A sustainable Approach to the Burial Archaeology: Harappan Graves in India

About the Speaker: Dr. Tosabanta Padhan is a Post-Doctoral fellow at the Archaeological Sciences centre, IITGN. His principal interest is in Field Archaeology, Ethnoarchaeology, Lithic technology, Experimental Archaeology, Sustainable Heritage and Historical Archaeology.  He did his Masters in Quaternary and Prehistory from the University of Trås-os-Montes and Alto Douro (UTAD), Portugal. He earned his Post-Graduate Diploma and Ph.D. in Archaeology from Deccan College, Pune. He has published one book, 20 research papers in reputed national and international journals & presented 32 research papers in various seminars and conferences. He is a recipient of the prestigious H.D. Sankalia Young Archaeologist Award. He has conducted several fieldworks in Central India, Eastern and Northeast India, Western Europe, and East Africa. He taught Archaeology in the Department of History & Archaeology, NEHU, Tura Campus, Meghalaya for few years and was formerly Assistant Professor (2016-17), in the Department of Anthropology University of Asmara, Eritrea (Horn of Africa). Before joining IIT Gandhinagar, He was a former Post-Doc fellow in (UGC) and Israeli Science Foundation (ISF) funded research project at the Indian Institute of Science Education & Research (IISER), Mohali.

Abstract: Burials and grave goods help reconstructing the past way of life, and sheds light on ancient belief and knowledge system. Understanding burial helps understanding the concept of life after death, ancestral worship, nature of the dead, mode of disposals, burial architecture, health, wealth, sex, gender, mortality rate, migration pattern, and socio-economic condition of a past society. Graves are one of the main sources to know the identity, in other words the original place of the inhabitants. Lately with Stratigraphical excavation of the graves and DNA studies, burial archaeology is branching out to be subject of its own. This is an ever evolving subject.

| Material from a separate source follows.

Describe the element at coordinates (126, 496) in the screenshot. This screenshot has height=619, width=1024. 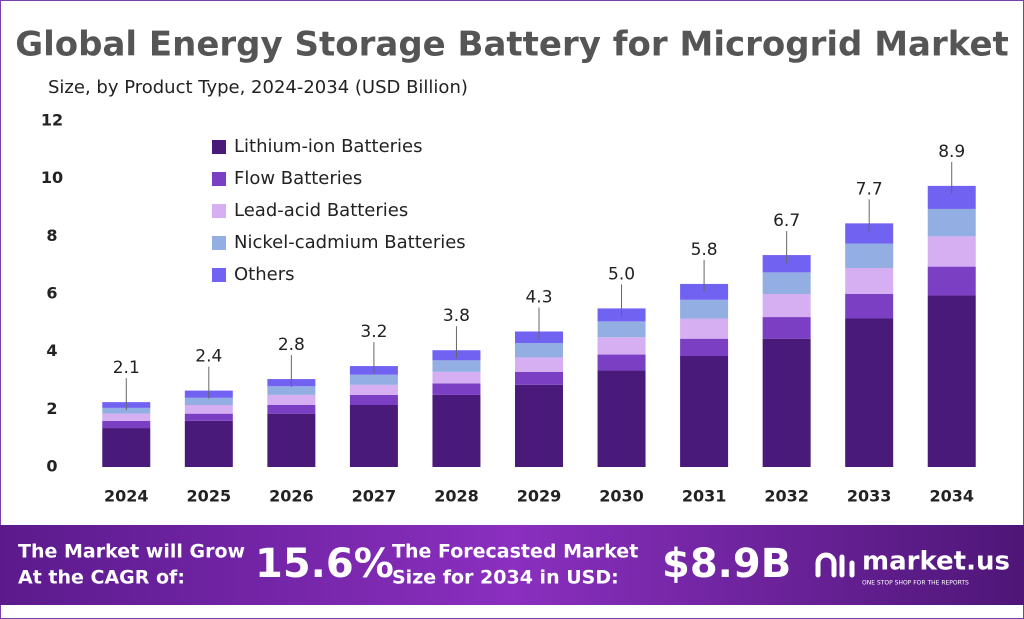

The presentation briefly reviews the mortuary archaeology of the Harappan civilization and evaluates various natural and anthropogenic processes responsible for burial destruction. In the last hundred years, numerous Harappan sites have been excavated and uncountable numbers of sites have been destroyed. The present condition of several sites having graves of Harappan period is alarming. Burials and cemetery sites suffer from greater risk, poor conservations, and protection measures. Considering the various factors; a sustainable heritage approach to mortuary archaeology is sought. Careful curation measures, suitable scientific sampling methods, heritage awareness, public outreach programs, and local community participation are the need of the time. Safeguarding the buried archaeological heritage and careful recovery of material remains than excavating the number of burials would enlighten our understanding of the diversity of past cultural, ritual, and symbolic behaviour as well as keep the subject ready for future innovations in understanding the past better.